[ACCIONES A REALIZAR]
1. Transcribe del fragmento sobre la crisis europea el tramo que va desde "El desarrollo de" hasta "olvidado de antemano.".
2. Según el fragmento sobre la crisis europea, ¿dónde creía ver Husserl las raíces de esa crisis?

[FRAGMENTO PROPORCIONADO]
______
La crisis de la que Husserl hablaba le parecía tan profunda que se preguntaba si Europa se encontraba aún en condiciones de sobrevivir a la misma. Creía ver las raíces de la crisis en el comienzo de la Edad Moderna, en Galileo y en Descartes, en el carácter unilateral de las ciencias europeas que habían reducido el mundo a un simple objeto de exploración técnica y matemática y habían excluido de su horizonte el mundo concreto de la vida, die Lebenswelt, como decía él.

El desarrollo de las ciencias llevó al hombre hacia los túneles de las disciplinas especializadas. Cuanto más avanzaba éste en su conocimiento, más perdía de vista el conjunto del mundo y a sí mismo, hundiéndose así en lo que Heidegger, discípulo de Husserl, llamaba, con una expresión hermosa y casi mágica, «el olvido del ser».

Ensalzado antaño por Descartes como «dueño y señor de la naturaleza», el hombre se convirtió en una simple cosa en manos de fuerzas (las de la técnica, de la política, de la Historia) que le exceden, le sobrepasan, le poseen. Para esas fuerzas su ser concreto, su «mundo de la vida» (die Lebenswelt) no tiene ya valor ni interés algunos: es eclipsado, olvidado de antemano.
______
[Datos de elementos y posiciones del texto]
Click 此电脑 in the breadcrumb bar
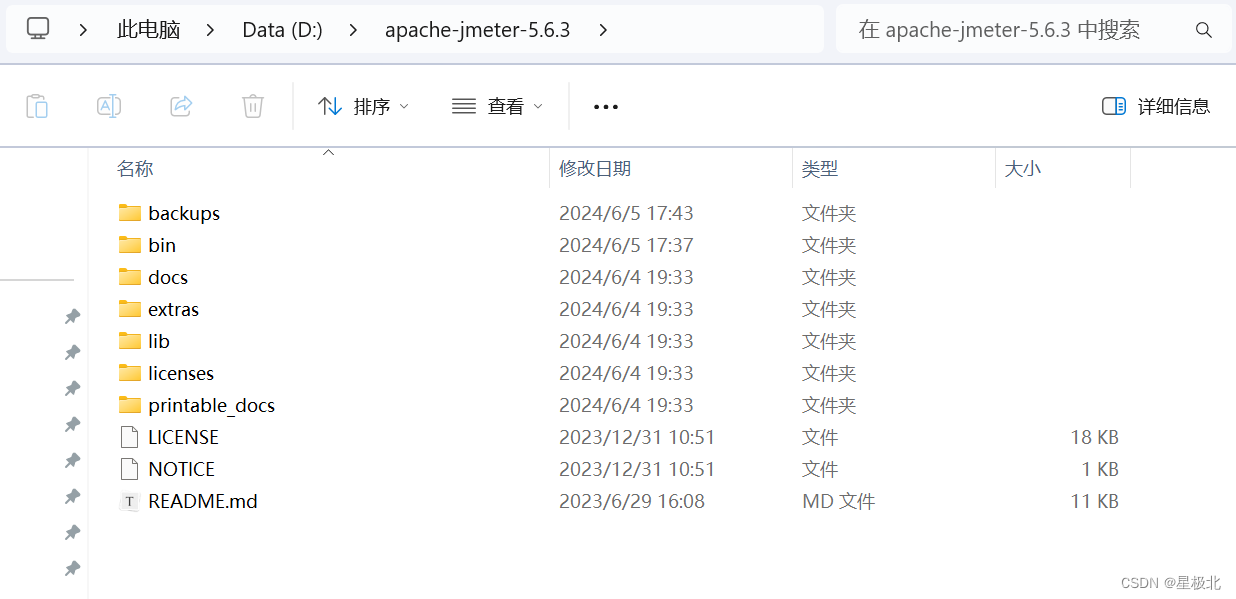[x=148, y=30]
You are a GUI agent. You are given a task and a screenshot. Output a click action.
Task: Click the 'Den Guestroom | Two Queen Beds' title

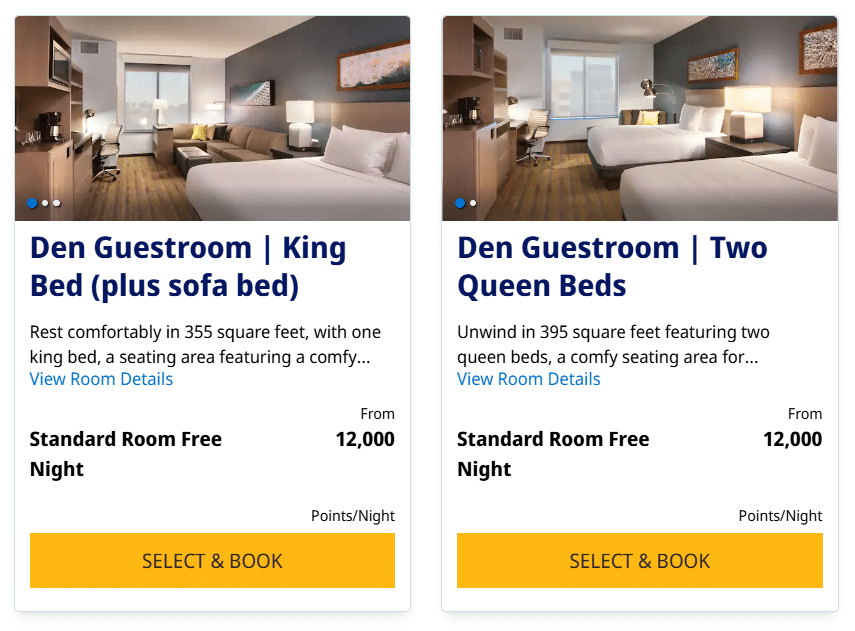point(612,267)
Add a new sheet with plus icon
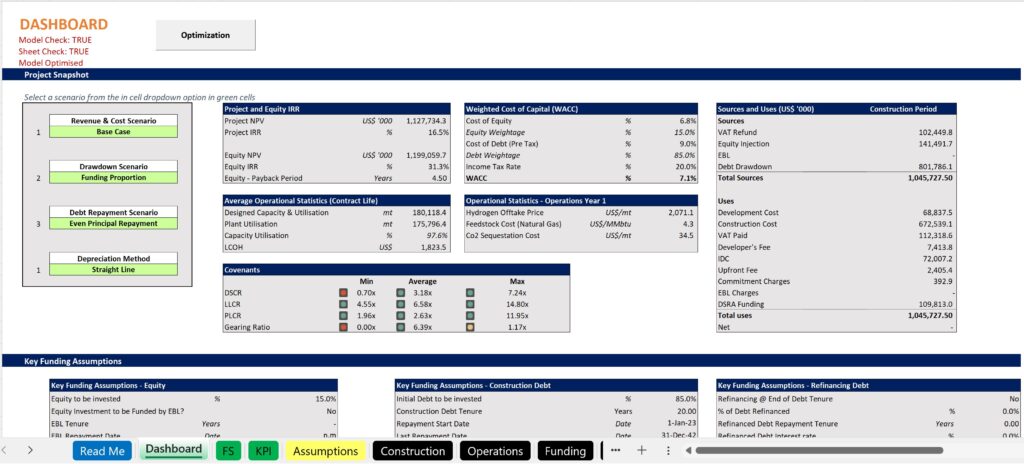This screenshot has width=1024, height=464. 642,450
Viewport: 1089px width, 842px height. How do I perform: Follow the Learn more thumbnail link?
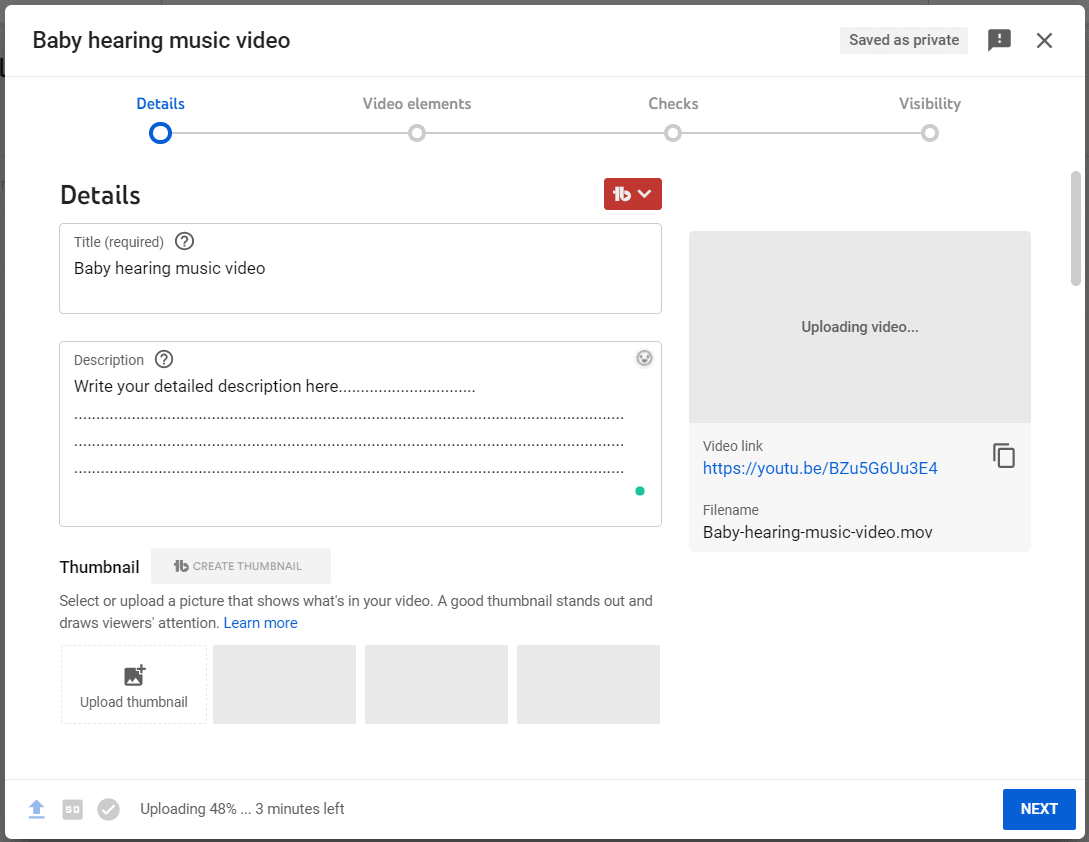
______
[RESPUESTAS CORRECTAS]
1.
El desarrollo de las ciencias llevó al hombre hacia los túneles de las disciplinas especializadas. Cuanto más avanzaba éste en su conocimiento, más perdía de vista el conjunto del mundo y a sí mismo, hundiéndose así en lo que Heidegger, discípulo de Husserl, llamaba, con una expresión hermosa y casi mágica, «el olvido del ser».

Ensalzado antaño por Descartes como «dueño y señor de la naturaleza», el hombre se convirtió en una simple cosa en manos de fuerzas (las de la técnica, de la política, de la Historia) que le exceden, le sobrepasan, le poseen. Para esas fuerzas su ser concreto, su «mundo de la vida» (die Lebenswelt) no tiene ya valor ni interés algunos: es eclipsado, olvidado de antemano.

2. En el comienzo de la Edad Moderna, en Galileo y en Descartes, en el carácter unilateral de las ciencias europeas.